§ To do: Your answer should be the exact lines of the data below from the one containing "Where should I" through the one containing "Screen dimensions: 954x812"; please include nothing else.

§ Task data:
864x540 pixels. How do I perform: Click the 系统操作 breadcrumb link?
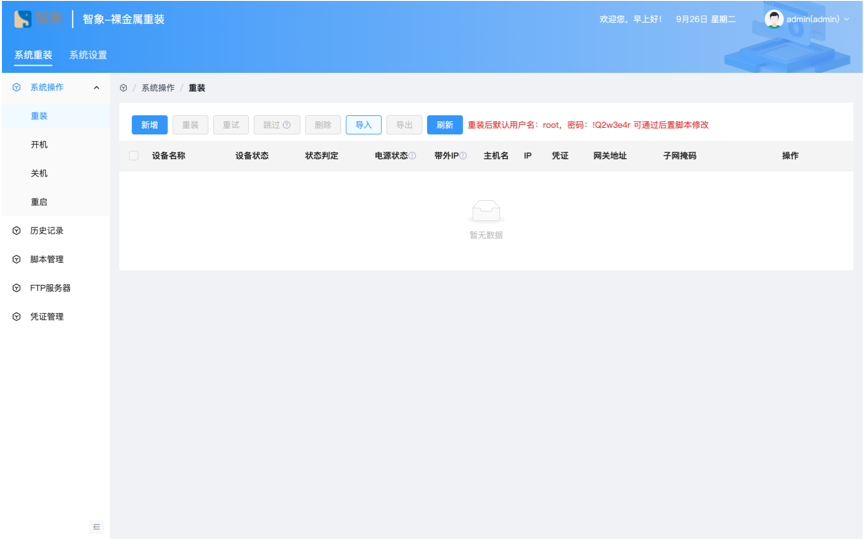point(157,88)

--

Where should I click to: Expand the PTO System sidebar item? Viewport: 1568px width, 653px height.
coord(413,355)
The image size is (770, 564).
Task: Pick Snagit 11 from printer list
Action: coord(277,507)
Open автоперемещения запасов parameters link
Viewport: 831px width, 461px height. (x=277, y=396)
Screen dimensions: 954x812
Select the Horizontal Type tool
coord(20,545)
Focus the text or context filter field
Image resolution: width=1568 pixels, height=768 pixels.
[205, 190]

==

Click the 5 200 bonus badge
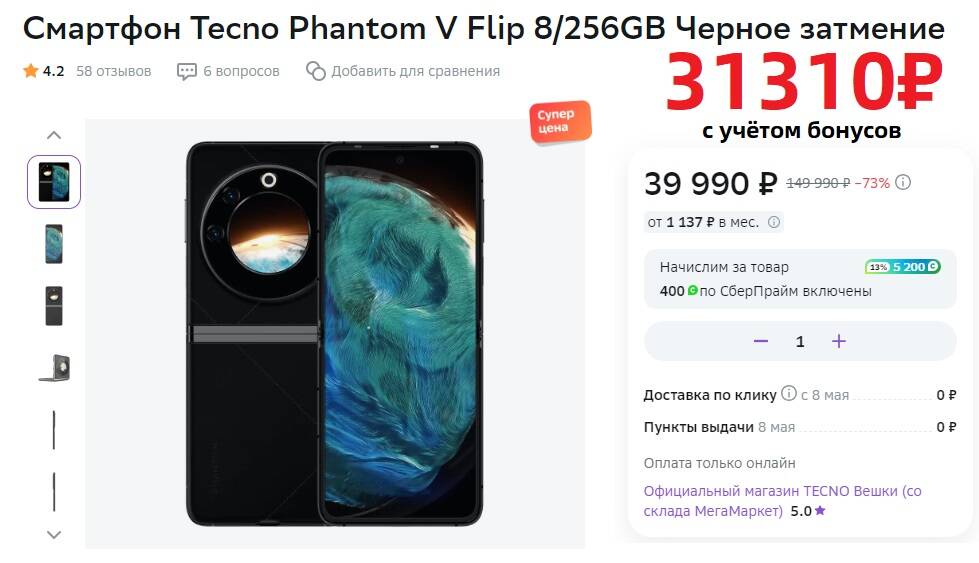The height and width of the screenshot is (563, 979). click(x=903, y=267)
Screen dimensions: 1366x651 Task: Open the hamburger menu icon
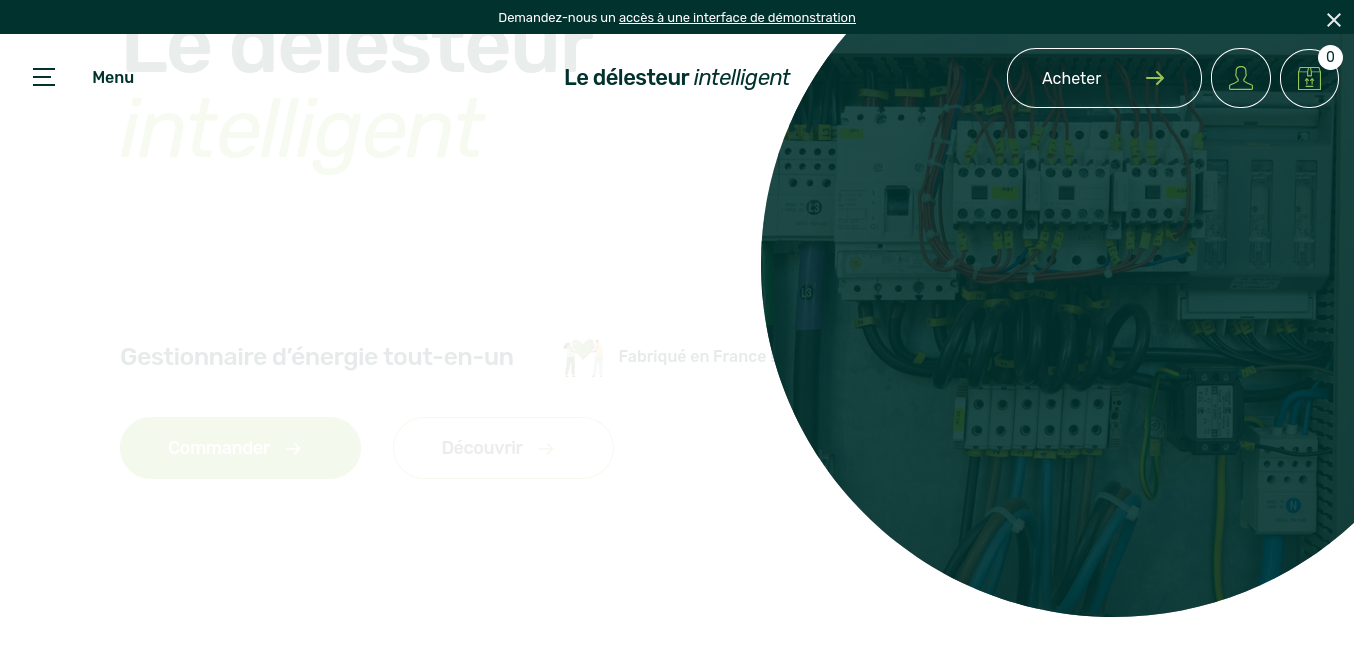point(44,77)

§ Completed task:
Where should I click to: Expand the PTO System sidebar item? Viewport: 1568px width, 653px height.
coord(413,355)
The image size is (770, 564).
Task: Pick Snagit 11 from printer list
Action: coord(277,507)
Open автоперемещения запасов parameters link
Viewport: 831px width, 461px height. (x=277, y=396)
Screen dimensions: 954x812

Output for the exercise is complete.